Risk-based screening for the evaluation of atrial fibrillation in general practice (R-BEAT): a randomized cross-over trial.

Abstract

Background: The optimal approach to the diagnosis of atrial fibrillation in primary care is unclear.

Aim: To determine if external loop recorder (ELR) screening improves atrial fibrillation detection in community-dwelling adults with a CHA2DS2-VASc score of greater than two.

Design: Randomized cross-over clinical trial.

Methods: Community-dwelling adults ≥55 years with a CHA2DS2-VASc score of greater than two, who were deemed suitable for atrial fibrillation screening and oral anticoagulation by their general practitioner were randomly assigned to immediate or delayed ELR monitoring. The intervention period was ELR cardiac monitoring for 1 week and the usual care period was healthcare professional pulse screening and completion of electrocardiogram (ECG) or cardiac rhythm strip if pulse was identified as irregular.

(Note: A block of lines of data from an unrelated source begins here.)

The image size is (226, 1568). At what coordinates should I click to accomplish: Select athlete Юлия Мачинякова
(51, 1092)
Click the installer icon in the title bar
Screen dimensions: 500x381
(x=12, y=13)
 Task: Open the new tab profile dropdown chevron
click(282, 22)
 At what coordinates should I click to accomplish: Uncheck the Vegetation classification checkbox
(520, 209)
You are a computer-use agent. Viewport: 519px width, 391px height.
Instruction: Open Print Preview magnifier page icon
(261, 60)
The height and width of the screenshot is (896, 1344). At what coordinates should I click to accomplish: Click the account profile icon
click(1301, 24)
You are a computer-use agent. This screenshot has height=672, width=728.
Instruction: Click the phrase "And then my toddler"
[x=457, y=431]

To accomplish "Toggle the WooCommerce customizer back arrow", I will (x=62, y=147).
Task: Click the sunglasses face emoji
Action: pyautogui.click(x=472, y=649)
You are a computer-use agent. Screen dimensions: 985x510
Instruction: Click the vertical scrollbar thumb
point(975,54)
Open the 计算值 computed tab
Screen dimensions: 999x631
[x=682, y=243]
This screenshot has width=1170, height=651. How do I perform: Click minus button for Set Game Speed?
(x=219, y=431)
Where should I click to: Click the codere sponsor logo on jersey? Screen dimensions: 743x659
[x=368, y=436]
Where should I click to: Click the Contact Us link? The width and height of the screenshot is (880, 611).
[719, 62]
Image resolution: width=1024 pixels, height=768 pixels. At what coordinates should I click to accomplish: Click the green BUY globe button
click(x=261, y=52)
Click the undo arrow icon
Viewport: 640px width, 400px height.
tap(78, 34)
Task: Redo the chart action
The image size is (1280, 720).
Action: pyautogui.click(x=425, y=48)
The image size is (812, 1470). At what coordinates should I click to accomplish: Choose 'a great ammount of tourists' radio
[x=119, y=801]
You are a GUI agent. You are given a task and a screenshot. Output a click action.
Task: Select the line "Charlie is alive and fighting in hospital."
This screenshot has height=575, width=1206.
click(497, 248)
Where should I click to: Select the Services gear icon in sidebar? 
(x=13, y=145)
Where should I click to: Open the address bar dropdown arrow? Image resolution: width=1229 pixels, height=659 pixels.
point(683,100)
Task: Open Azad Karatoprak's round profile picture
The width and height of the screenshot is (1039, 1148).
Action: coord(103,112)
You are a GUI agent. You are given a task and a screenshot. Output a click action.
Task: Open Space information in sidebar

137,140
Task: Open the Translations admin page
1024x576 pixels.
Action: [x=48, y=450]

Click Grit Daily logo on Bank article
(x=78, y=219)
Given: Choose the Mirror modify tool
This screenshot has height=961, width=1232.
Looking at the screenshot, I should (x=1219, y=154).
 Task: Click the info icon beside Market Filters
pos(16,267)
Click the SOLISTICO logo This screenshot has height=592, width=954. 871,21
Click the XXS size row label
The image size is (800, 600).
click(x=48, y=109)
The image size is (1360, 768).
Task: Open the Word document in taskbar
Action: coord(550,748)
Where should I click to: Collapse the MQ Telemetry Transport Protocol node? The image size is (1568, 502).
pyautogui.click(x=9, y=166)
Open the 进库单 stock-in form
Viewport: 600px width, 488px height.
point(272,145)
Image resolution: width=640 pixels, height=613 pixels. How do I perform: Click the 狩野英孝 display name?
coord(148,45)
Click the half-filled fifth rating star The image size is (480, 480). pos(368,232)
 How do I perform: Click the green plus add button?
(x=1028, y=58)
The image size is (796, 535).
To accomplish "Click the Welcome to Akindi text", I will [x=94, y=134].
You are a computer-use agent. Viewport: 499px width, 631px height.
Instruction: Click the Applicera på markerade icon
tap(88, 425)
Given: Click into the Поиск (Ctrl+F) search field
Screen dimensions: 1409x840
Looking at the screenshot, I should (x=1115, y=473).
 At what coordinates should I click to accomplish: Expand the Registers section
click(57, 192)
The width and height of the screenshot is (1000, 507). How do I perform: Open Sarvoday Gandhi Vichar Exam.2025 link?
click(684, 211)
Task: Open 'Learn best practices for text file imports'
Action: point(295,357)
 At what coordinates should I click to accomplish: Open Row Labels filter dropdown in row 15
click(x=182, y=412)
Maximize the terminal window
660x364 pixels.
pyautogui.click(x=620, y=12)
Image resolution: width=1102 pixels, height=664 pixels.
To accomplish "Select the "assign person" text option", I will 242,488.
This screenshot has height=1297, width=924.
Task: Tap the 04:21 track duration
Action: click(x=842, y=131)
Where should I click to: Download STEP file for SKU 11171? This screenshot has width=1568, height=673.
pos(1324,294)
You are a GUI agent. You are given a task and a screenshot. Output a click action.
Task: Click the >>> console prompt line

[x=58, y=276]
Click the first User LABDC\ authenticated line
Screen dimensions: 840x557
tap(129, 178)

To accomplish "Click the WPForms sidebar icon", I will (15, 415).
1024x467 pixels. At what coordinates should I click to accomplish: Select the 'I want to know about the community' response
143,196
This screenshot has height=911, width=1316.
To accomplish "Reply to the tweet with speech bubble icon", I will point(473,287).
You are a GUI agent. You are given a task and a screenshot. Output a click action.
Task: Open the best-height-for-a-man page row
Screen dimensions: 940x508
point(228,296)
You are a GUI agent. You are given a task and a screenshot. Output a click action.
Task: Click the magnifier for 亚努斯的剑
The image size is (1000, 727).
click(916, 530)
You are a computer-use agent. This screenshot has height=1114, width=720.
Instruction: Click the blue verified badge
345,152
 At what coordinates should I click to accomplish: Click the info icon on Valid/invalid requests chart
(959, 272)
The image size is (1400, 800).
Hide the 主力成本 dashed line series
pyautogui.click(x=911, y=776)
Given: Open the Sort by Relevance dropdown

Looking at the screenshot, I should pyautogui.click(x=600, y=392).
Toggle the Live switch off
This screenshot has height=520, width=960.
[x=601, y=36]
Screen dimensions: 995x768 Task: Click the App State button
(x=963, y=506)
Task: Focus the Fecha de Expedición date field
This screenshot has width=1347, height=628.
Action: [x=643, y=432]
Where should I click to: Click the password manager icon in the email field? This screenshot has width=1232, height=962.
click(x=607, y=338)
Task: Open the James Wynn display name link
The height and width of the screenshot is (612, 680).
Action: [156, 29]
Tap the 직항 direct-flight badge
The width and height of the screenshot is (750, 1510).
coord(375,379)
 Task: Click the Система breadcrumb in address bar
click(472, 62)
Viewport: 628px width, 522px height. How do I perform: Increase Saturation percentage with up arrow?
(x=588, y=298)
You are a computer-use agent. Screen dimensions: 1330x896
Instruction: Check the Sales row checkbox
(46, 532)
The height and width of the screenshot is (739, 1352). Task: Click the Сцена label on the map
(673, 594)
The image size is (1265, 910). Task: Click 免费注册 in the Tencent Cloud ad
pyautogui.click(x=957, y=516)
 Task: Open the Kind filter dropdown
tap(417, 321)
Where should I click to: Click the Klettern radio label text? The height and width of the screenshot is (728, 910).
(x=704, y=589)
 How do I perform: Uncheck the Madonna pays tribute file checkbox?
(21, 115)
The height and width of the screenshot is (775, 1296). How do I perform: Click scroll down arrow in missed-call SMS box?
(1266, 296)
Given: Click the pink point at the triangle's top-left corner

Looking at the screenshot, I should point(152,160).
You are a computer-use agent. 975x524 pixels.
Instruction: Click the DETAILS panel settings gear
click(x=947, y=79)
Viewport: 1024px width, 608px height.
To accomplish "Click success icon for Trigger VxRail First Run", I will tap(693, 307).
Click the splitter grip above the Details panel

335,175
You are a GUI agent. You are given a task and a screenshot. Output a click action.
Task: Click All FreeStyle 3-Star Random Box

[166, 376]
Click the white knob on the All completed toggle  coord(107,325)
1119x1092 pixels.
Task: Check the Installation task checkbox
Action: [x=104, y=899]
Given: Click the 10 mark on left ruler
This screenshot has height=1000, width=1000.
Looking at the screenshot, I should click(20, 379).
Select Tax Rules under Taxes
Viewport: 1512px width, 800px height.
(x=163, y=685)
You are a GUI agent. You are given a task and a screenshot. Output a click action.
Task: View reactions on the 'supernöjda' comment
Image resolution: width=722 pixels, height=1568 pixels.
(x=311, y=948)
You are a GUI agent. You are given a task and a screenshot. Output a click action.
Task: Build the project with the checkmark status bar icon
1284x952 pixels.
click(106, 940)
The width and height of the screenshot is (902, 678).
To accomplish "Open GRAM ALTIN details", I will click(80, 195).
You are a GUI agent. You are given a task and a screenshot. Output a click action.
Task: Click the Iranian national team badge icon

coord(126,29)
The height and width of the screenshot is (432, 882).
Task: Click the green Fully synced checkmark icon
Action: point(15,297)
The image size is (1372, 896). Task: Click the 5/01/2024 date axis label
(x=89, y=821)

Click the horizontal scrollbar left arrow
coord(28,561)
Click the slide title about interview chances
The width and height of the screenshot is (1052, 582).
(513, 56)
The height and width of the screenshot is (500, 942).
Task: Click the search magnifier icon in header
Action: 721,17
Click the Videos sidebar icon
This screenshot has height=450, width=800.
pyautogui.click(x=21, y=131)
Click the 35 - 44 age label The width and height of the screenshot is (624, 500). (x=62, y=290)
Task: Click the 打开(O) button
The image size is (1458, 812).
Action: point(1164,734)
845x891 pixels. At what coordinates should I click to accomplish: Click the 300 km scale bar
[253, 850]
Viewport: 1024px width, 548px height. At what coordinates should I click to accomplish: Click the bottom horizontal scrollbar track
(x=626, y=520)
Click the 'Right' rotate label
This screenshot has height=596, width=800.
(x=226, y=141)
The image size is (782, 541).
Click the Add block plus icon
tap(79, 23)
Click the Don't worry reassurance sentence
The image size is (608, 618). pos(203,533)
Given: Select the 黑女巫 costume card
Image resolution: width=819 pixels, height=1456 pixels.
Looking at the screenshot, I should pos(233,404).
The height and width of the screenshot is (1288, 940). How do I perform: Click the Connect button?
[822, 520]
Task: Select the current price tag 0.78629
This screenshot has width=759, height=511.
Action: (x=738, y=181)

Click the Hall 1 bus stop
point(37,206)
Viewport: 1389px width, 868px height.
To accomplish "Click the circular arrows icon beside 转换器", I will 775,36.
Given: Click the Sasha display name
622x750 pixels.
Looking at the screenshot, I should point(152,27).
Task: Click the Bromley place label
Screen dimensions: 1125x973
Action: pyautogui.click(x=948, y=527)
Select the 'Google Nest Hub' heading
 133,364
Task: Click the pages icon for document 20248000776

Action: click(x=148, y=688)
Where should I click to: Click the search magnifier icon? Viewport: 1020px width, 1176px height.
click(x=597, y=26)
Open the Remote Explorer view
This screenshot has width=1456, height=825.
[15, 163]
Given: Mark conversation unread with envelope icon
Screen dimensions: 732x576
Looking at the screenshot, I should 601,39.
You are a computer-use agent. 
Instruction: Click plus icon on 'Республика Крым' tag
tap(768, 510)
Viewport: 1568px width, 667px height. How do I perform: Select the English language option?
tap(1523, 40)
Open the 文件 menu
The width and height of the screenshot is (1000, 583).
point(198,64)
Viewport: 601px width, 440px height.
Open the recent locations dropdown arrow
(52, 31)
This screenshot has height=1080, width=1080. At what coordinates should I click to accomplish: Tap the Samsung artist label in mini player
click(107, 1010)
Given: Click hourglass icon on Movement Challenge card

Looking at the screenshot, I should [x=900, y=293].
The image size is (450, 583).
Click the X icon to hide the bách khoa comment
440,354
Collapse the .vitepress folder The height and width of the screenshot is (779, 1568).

Results: Of the 488 participants randomized, 244 were assigned to the immediate monitoring period (intervention) and 244 were assigned to the delayed monitoring period. Mean (SD) age was 75.0 (7.0) years and 333 participants were women (68%). Atrial fibrillation was detected in 32 of 488 participants (6.6%) in the intervention period versus five of 488 (1%) in the usual care period (absolute difference, 5.53% (3.2-7.9%), P < 0.001; number needed to screen 15 (11-23)). Twelve cases (37.5%) of ELR-detected atrial fibrillation were greater than 24 h in duration. Oral anticoagulation was initiated in all participants (n = 32).

Conclusions: Among older community-dwelling adults with a CHA2DS2-VASc score of greater than two, screening with ELR for one week was associated with a 5.5% incremental detection of new atrial fibrillation over usual care.

Trial registration: ClinicalTrials.gov Register: NCT03911986.